### Aim
Reproduce the lines from the first one through the line containing "Looking at the screenshot, I should click(x=1790, y=34).", inclusive, without any change.

* * * * * * * * *

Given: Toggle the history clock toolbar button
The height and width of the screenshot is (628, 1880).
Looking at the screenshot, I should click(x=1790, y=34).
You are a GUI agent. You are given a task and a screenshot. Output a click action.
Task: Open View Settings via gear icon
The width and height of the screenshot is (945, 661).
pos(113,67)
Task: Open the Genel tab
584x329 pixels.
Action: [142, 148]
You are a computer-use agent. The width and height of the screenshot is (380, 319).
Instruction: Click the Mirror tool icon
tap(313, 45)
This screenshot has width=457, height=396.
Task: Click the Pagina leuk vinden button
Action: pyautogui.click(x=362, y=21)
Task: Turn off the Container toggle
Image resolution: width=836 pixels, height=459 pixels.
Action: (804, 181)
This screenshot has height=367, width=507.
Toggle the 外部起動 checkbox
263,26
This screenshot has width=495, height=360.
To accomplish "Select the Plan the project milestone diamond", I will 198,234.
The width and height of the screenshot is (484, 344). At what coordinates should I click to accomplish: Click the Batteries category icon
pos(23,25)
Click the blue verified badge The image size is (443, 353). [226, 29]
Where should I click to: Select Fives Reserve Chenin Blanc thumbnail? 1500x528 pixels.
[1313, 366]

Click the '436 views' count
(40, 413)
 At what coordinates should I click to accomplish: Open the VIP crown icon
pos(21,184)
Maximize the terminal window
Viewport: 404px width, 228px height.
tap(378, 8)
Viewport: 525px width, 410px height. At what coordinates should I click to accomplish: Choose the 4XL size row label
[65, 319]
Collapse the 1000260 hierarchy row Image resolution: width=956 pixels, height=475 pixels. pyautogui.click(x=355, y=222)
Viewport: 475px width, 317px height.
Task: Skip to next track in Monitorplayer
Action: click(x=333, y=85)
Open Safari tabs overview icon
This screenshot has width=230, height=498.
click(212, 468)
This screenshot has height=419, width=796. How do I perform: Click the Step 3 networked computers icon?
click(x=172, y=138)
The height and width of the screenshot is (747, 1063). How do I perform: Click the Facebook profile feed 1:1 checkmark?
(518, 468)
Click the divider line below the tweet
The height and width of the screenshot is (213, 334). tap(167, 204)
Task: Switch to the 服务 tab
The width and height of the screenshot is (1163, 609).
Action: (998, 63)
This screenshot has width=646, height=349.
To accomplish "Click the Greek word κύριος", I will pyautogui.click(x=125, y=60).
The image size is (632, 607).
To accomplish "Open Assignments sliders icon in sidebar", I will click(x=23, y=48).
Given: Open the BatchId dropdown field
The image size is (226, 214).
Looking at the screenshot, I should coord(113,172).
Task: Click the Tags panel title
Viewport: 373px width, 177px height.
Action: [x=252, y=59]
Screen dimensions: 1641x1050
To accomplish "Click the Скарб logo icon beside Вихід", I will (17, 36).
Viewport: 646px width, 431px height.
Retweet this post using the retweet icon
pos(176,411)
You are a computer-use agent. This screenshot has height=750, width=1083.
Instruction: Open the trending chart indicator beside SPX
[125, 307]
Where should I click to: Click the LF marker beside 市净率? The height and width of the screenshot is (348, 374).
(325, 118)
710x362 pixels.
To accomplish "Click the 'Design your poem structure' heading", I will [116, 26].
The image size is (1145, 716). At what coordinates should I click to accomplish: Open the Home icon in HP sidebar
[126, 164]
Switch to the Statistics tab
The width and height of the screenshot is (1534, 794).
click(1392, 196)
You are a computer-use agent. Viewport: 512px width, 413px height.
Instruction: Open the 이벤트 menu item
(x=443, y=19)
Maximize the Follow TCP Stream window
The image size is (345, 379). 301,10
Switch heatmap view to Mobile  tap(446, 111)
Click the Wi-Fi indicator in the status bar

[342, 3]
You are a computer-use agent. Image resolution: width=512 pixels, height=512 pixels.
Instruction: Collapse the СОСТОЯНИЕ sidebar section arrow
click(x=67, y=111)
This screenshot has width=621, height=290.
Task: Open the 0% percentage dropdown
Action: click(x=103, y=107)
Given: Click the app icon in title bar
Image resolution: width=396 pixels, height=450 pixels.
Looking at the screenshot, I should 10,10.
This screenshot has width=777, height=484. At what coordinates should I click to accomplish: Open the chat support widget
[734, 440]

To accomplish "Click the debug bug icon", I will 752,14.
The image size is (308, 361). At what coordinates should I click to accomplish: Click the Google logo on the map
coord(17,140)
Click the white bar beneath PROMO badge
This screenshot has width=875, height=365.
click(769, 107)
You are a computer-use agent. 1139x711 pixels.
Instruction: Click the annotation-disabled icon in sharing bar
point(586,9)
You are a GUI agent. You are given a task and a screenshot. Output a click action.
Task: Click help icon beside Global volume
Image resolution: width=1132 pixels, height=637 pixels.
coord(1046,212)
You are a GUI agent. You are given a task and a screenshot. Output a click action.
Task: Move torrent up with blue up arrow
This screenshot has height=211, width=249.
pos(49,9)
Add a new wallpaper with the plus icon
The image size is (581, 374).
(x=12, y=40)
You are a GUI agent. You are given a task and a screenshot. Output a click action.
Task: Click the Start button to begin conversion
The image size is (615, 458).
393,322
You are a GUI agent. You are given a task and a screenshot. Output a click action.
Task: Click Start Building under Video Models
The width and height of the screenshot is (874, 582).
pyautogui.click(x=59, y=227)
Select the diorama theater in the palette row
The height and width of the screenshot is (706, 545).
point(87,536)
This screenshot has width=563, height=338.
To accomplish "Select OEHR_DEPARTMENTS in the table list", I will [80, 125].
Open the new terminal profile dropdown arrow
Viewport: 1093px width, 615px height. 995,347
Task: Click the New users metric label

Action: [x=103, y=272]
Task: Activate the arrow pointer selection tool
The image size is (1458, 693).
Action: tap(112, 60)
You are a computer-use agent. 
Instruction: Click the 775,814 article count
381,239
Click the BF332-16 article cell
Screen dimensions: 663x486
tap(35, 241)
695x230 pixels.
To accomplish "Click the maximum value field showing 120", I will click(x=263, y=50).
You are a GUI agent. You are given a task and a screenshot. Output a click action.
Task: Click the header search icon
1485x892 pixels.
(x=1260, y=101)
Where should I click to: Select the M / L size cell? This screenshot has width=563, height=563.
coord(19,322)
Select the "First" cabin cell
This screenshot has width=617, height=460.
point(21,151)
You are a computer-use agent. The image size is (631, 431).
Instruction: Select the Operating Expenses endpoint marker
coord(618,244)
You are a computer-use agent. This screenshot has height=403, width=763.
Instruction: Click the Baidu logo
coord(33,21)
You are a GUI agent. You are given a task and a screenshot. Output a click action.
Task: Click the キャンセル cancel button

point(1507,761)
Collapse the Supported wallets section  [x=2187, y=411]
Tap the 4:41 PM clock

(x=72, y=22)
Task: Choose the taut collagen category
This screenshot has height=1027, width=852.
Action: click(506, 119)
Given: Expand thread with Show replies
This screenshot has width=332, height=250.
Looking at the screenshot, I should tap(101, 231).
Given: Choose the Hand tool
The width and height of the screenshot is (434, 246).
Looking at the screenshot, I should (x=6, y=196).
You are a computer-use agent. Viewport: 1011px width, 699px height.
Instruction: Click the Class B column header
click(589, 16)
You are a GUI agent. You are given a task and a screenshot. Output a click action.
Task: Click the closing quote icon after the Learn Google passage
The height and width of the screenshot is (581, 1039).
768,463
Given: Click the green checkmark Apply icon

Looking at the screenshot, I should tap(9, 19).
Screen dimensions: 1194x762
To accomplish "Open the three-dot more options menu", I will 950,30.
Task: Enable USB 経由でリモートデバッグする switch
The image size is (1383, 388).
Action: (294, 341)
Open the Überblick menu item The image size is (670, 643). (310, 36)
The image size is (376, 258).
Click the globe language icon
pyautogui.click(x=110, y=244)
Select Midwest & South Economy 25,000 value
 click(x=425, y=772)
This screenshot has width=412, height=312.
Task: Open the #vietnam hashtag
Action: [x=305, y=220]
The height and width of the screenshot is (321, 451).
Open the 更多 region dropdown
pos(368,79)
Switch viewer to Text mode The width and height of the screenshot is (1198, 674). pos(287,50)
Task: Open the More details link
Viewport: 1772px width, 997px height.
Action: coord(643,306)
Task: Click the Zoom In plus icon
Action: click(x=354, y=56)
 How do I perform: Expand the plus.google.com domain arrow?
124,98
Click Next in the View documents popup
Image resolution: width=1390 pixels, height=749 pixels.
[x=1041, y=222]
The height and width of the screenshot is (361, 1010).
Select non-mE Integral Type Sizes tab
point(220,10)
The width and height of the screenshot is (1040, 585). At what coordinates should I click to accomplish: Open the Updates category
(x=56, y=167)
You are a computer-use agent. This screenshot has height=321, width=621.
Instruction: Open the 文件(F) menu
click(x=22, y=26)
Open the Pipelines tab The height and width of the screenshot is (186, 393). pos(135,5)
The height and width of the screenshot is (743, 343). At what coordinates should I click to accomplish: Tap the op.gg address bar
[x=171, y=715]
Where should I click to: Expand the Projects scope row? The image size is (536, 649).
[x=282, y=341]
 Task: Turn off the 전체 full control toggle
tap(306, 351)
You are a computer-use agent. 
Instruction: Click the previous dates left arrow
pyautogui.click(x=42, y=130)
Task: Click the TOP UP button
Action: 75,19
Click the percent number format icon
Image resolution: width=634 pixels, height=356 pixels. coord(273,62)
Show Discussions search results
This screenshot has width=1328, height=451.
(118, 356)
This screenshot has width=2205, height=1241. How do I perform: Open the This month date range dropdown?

* * * * * * * * *

### Written response
Given: Toggle the history clock toolbar button
The height and width of the screenshot is (628, 1880).
Looking at the screenshot, I should click(x=1790, y=34).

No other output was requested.